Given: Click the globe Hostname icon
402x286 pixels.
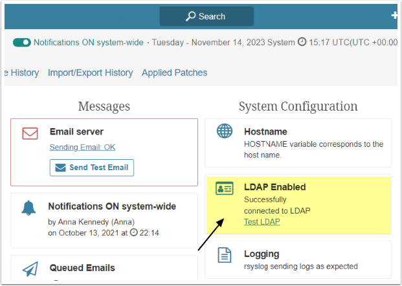Looking at the screenshot, I should click(x=225, y=131).
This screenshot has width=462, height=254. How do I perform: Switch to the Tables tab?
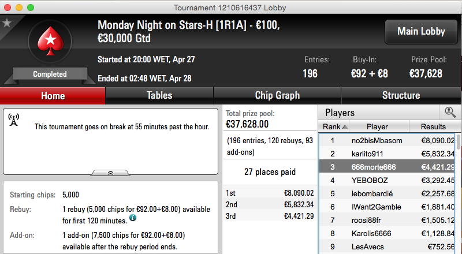pyautogui.click(x=159, y=96)
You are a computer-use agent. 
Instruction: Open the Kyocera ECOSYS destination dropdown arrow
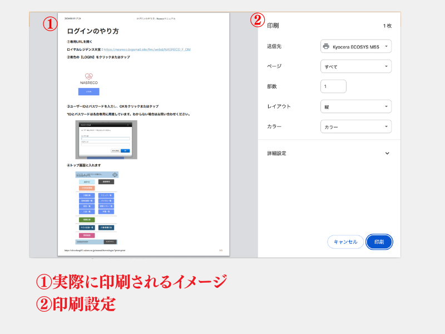pyautogui.click(x=387, y=46)
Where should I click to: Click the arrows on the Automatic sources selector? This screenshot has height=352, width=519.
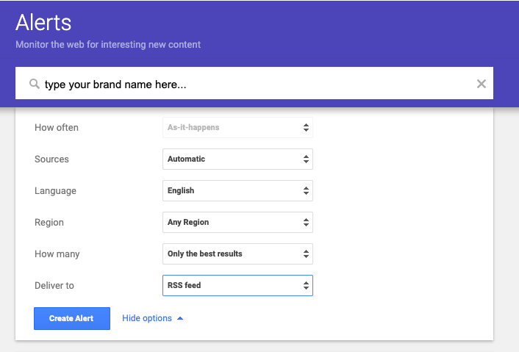306,159
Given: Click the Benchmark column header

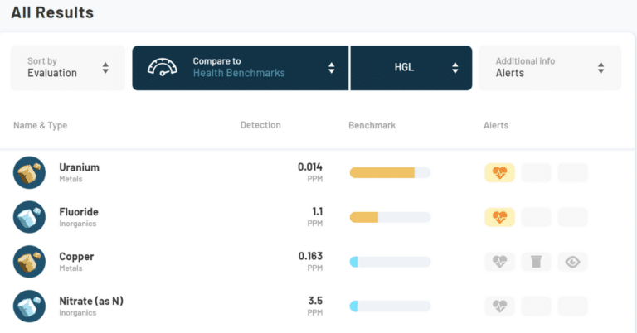Looking at the screenshot, I should click(x=372, y=125).
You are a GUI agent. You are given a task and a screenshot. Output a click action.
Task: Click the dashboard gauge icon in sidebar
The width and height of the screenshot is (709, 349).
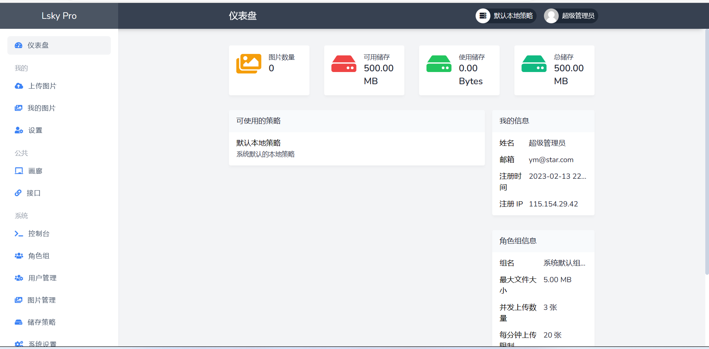click(18, 45)
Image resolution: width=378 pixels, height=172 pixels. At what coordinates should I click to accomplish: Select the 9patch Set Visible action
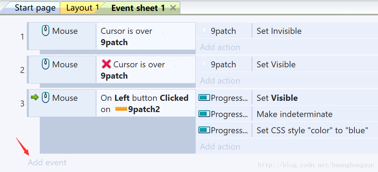click(x=276, y=65)
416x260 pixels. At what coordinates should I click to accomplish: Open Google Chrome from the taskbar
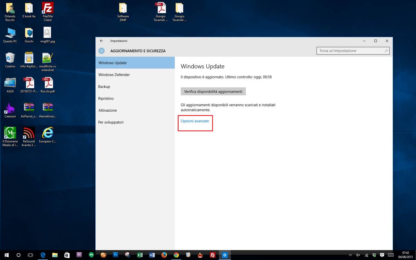coord(176,255)
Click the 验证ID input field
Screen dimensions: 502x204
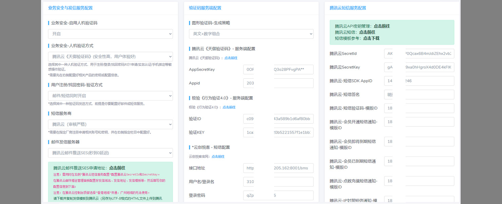(278, 119)
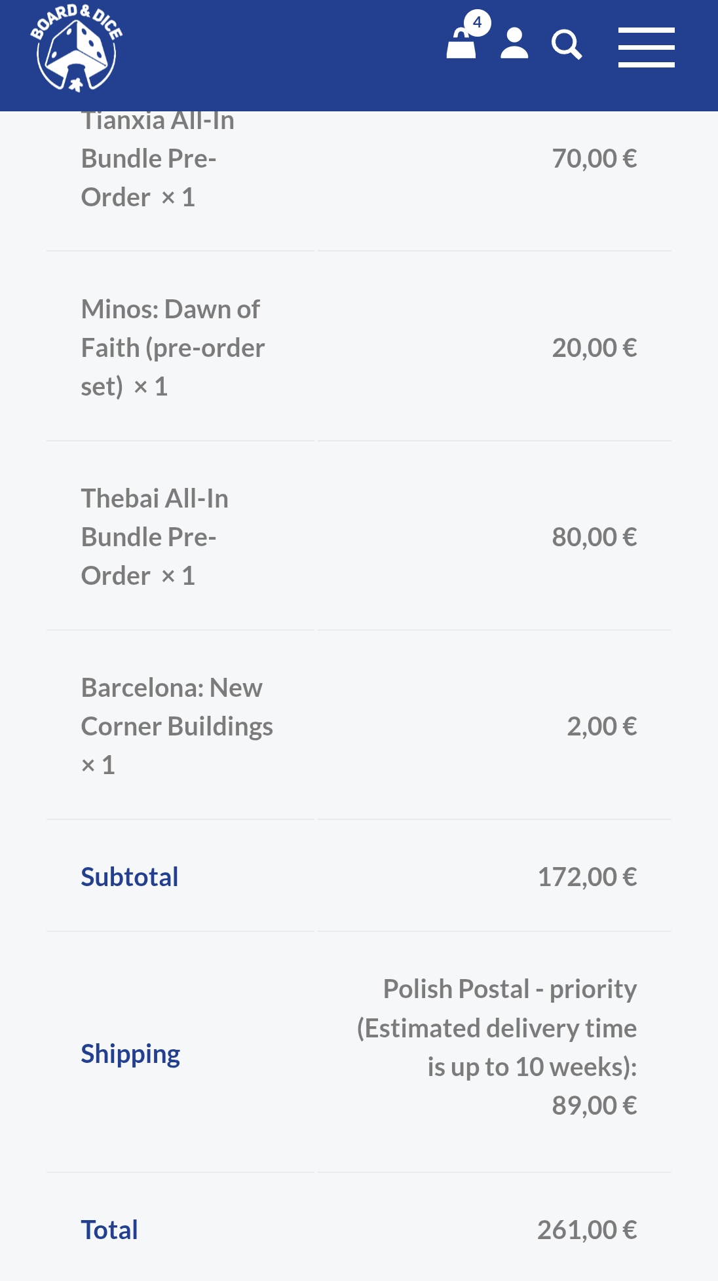
Task: Open the shopping cart bag icon
Action: pyautogui.click(x=461, y=45)

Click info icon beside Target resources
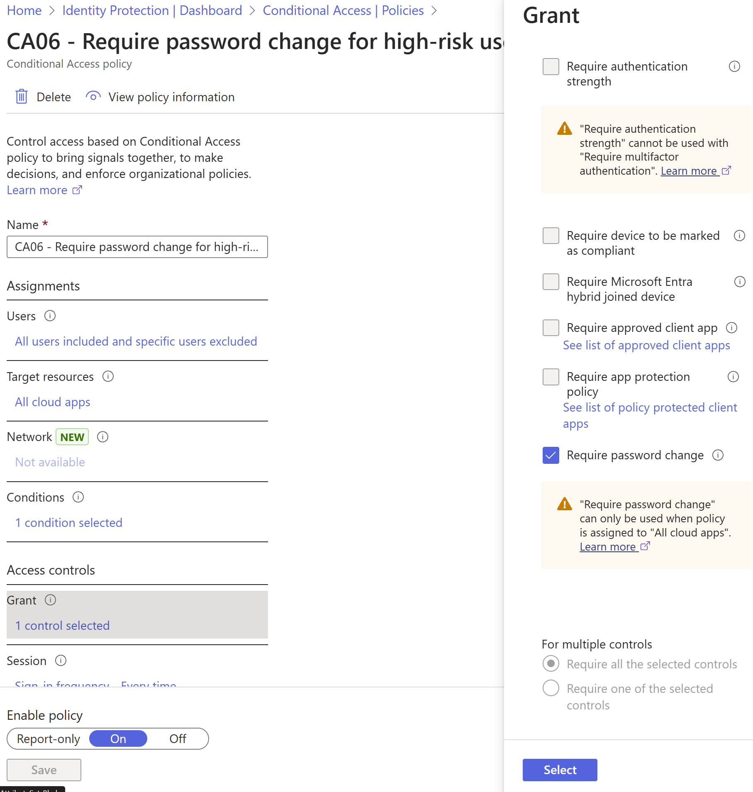(x=108, y=376)
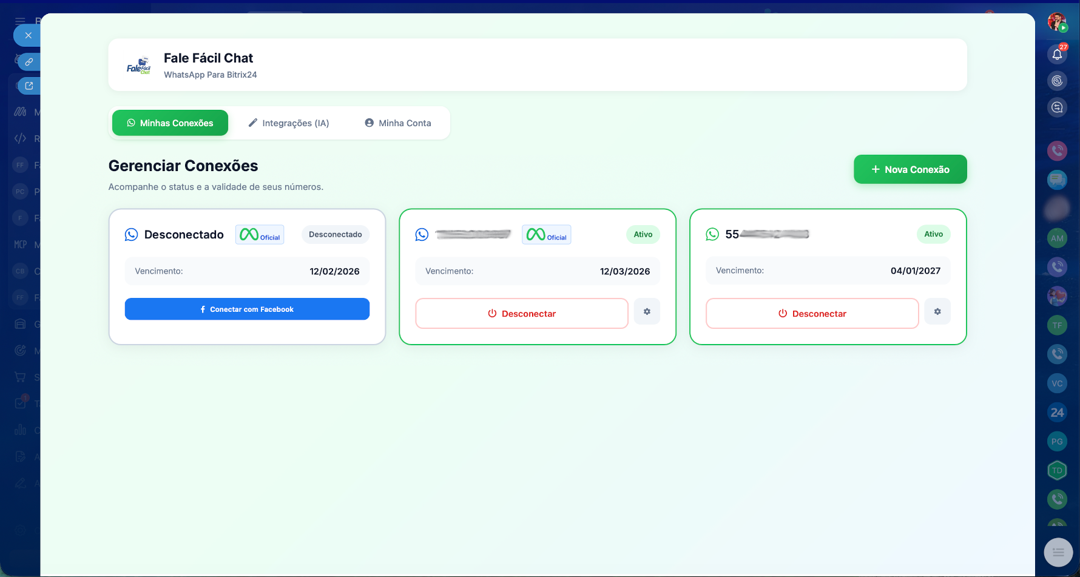Screen dimensions: 1080x577
Task: Open the user profile avatar
Action: [1057, 22]
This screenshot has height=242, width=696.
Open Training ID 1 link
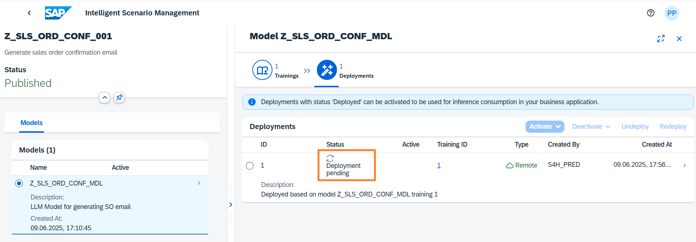439,165
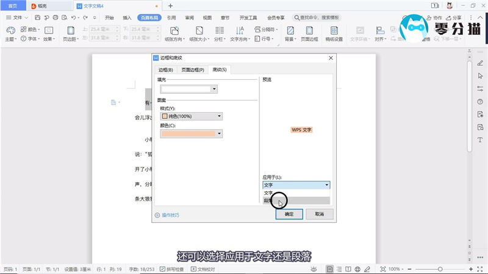Click the 页边距 (margins) icon
The height and width of the screenshot is (274, 488).
click(x=71, y=30)
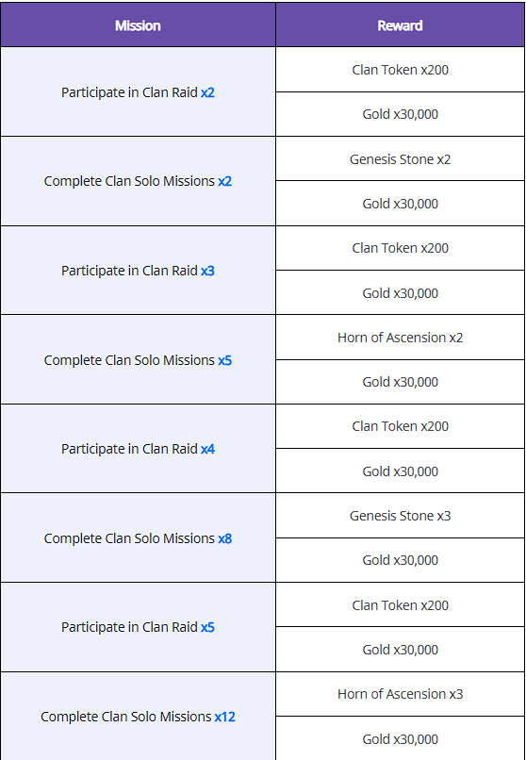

——————

● Activity: Exactly the lines from the one with "Screen dimensions: 502x204" through the end of the records are to be repeated, both ends included, and pictures are to be omitted.

● Answer to this exercise:
Screen dimensions: 502x204
(278, 119)
Task: Open the shopping cart bag icon
Action: pyautogui.click(x=461, y=45)

Click info icon beside Target resources
(x=108, y=376)
Screen dimensions: 1080x577
Task: Open the user profile avatar
Action: [1057, 22]
This screenshot has height=242, width=696.
Open Training ID 1 link
439,165
Click the 页边距 (margins) icon
The height and width of the screenshot is (274, 488).
click(x=71, y=30)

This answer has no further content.